• Recorded information:
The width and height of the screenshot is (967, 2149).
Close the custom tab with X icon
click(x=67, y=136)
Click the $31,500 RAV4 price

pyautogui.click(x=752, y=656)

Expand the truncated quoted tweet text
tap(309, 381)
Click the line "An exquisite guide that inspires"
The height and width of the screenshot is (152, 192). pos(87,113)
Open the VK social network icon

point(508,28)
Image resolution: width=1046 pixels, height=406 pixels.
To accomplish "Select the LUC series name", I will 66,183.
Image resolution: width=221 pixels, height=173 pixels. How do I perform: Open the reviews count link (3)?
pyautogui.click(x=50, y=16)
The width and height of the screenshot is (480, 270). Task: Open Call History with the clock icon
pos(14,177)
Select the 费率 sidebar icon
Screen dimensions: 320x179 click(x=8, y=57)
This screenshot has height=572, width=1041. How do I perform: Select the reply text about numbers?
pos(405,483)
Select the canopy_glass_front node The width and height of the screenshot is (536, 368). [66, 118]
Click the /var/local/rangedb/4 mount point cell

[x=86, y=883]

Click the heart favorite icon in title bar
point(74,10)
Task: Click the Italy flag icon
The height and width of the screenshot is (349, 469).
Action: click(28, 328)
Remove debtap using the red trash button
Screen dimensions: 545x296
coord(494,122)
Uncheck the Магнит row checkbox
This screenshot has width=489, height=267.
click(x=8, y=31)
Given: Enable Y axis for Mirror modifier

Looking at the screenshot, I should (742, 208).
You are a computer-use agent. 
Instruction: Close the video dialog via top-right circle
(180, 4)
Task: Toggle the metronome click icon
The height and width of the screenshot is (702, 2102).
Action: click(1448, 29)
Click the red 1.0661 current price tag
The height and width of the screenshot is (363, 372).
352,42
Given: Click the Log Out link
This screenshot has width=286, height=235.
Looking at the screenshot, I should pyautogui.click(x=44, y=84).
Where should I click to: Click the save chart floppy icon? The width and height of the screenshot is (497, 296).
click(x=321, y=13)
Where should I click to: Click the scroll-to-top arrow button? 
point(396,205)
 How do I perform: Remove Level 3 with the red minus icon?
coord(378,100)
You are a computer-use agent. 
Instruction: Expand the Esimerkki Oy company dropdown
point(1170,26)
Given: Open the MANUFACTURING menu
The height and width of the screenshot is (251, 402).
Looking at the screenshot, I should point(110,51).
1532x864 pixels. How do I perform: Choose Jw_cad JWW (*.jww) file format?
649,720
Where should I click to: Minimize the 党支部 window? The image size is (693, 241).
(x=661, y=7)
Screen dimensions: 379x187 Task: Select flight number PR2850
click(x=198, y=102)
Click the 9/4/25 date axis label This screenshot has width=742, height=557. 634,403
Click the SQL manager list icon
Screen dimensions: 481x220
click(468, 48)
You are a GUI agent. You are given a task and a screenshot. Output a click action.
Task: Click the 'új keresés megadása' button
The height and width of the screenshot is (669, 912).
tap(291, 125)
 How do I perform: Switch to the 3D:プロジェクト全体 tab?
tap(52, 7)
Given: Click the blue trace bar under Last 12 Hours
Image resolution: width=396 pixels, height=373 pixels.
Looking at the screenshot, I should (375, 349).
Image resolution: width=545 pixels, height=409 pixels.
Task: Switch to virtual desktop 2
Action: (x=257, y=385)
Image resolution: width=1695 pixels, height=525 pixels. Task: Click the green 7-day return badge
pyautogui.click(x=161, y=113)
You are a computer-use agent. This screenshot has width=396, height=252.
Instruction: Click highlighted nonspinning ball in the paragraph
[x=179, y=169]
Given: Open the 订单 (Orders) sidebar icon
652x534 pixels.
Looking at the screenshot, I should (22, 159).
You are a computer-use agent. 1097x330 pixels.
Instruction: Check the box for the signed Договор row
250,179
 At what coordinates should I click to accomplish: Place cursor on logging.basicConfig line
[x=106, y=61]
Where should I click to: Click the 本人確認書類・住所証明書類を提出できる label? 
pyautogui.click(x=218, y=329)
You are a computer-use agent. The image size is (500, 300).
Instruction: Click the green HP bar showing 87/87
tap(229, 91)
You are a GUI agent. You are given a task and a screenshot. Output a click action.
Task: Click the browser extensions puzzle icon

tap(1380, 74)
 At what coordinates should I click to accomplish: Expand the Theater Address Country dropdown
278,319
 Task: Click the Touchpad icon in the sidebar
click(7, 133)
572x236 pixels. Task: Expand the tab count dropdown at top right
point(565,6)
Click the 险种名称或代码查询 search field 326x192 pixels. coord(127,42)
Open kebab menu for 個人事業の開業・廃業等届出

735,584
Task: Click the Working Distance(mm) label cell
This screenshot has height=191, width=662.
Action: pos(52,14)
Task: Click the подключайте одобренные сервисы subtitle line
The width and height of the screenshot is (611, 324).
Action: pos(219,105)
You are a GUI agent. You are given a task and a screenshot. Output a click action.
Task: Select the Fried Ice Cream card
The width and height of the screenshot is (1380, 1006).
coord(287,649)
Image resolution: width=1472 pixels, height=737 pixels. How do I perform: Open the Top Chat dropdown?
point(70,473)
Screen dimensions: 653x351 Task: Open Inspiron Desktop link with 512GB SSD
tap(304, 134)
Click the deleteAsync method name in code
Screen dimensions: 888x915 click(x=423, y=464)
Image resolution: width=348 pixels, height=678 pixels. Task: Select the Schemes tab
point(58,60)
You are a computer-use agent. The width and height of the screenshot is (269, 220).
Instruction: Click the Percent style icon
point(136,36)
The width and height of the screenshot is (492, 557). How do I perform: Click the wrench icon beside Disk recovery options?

• Exercise directions:
Find the line that contains "Task: Click the browser". Copy it and every line after it to the end of the records, exactly, and nothing more.

• Your response:
Task: Click the browser extensions puzzle icon

tap(1380, 74)
 At what coordinates should I click to accomplish: Expand the Theater Address Country dropdown
278,319
 Task: Click the Touchpad icon in the sidebar
click(7, 133)
572x236 pixels. Task: Expand the tab count dropdown at top right
point(565,6)
Click the 险种名称或代码查询 search field 326x192 pixels. coord(127,42)
Open kebab menu for 個人事業の開業・廃業等届出

735,584
Task: Click the Working Distance(mm) label cell
This screenshot has height=191, width=662.
Action: pos(52,14)
Task: Click the подключайте одобренные сервисы subtitle line
The width and height of the screenshot is (611, 324).
Action: pos(219,105)
You are a GUI agent. You are given a task and a screenshot. Output a click action.
Task: Select the Fried Ice Cream card
The width and height of the screenshot is (1380, 1006).
coord(287,649)
Image resolution: width=1472 pixels, height=737 pixels. How do I perform: Open the Top Chat dropdown?
point(70,473)
Screen dimensions: 653x351 Task: Open Inspiron Desktop link with 512GB SSD
tap(304, 134)
Click the deleteAsync method name in code
Screen dimensions: 888x915 click(x=423, y=464)
Image resolution: width=348 pixels, height=678 pixels. Task: Select the Schemes tab
point(58,60)
You are a computer-use agent. The width and height of the screenshot is (269, 220).
Instruction: Click the Percent style icon
point(136,36)
The width and height of the screenshot is (492, 557). How do I perform: Click the wrench icon beside Disk recovery options?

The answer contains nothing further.